Generally, People with neurological or nervous system disorders are more liable to experience difficulty swallowing. Causes include:
- A neurological disorder such as muscular dystrophy, Parkinson’s disease, and multiple sclerosis, etc.
- Neurological damage- Like damage from the brain, a stroke, or spinal cord injury can affect.
- Pharyngoesophageal diverticulum- A small sac, just above your esophagus, collects food particles in the throat, often, leads to gurgling sounds, bad breath, and difficulty swallowing.
- Aging- Due to physical aging, tear on the esophagus, and a greater risk of stroke or Parkinson’s disease, older are at higher risk of dysphagia.
Reduce your risk of occasional difficulty swallowing by chewing your food well or eating slowly. Early perception and powerful treatment such as surgery and medication can lower the possibility of developing dysphagia.

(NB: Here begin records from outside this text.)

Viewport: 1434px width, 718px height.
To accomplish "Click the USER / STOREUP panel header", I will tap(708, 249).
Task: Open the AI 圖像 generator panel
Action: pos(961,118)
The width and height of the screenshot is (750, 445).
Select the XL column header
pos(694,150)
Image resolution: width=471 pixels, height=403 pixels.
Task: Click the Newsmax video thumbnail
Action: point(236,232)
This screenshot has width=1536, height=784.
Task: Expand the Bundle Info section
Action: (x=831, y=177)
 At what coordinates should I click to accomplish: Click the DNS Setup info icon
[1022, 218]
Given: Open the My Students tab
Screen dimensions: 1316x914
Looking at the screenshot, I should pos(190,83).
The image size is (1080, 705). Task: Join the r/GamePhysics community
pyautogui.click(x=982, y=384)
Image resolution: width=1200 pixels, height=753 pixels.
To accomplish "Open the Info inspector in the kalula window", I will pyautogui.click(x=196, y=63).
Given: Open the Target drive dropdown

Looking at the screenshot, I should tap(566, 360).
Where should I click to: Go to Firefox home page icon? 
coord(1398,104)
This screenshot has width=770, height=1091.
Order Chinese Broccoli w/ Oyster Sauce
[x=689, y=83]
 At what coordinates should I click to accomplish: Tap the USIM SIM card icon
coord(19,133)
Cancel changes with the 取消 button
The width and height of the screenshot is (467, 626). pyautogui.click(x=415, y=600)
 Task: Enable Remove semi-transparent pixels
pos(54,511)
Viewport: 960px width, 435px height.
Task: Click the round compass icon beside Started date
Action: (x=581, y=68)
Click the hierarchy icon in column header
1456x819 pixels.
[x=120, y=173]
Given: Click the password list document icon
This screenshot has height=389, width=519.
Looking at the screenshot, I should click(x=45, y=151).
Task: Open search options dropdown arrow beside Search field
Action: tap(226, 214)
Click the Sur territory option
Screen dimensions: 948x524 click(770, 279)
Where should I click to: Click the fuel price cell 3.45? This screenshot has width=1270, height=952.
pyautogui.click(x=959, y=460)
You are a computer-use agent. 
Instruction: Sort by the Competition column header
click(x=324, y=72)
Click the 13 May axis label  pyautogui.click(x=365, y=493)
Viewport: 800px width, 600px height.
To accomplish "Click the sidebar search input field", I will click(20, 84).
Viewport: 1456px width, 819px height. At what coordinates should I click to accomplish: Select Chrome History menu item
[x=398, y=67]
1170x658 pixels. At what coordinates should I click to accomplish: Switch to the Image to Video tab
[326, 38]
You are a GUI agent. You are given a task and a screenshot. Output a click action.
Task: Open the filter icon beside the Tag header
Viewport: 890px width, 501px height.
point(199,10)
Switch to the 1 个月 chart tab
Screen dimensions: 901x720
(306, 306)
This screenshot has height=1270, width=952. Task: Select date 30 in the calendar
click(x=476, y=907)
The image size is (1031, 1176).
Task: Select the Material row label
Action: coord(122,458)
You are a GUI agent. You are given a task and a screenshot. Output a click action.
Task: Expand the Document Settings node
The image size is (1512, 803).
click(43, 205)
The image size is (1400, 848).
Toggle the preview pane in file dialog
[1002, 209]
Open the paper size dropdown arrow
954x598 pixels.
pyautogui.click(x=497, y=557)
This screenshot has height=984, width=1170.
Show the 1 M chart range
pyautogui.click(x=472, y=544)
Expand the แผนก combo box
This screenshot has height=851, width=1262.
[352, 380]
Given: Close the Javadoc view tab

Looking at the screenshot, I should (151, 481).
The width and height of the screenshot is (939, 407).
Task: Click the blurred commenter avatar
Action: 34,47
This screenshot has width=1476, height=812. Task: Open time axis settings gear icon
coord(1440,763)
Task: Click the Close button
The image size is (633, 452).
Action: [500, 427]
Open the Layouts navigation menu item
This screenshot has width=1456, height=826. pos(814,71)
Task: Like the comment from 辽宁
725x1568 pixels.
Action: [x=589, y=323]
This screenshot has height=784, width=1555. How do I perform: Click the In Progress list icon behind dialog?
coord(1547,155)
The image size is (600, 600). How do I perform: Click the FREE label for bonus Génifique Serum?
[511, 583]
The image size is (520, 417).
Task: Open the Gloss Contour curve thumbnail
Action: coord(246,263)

- Pain During Swallowing (AudioNew Phage)
- Unable to swallow
- The sensation of food is behind your throat or chest or your bone (sternum)
- Recalling food (regression)
- Food or stomach acids coming back to your throat
- Unexpectedly losing weight
- Coughing or gagging on swallowing
- Due to problems in swallowing, cut food in small pieces or avoid some foods.
Following are the risk factors for dysphagia:-
- Aging:- Due to natural aging and general wear and tear on the esophagus and high risk of certain conditions. Like stroke or Parkinson’s disease, large adults are more prone to difficulty swallowing. However, dysphagia is not considered a normal sign of aging.
- Certain health conditions:- People with some neurological or nervous system disorders are more likely to experience difficulty in swallowing.
Your treatment will depend on what is the reason for your dysphagia. Some treatments
- Change the food items you eat. Your doctor may ask you to eat some foods and liquids to make it easier to swallow.
- Endoscopy In some cases, a long, thin radius can be used to remove the object trapped in your esophagus.
- Spread: In this treatment, a device is placed under your esophagus to carefully detail any narrow areas of your esophagus. You may need treatment more than once.
Consult your doctor if you regularly have difficulty swallowing, weight loss or vomiting accompanies your dysphagia. If an obstacle interferes with breathing, call for help immediately. If you are not able to swallow because you feel that the food is stuck in your throat or chest, go to the nearest emergency department.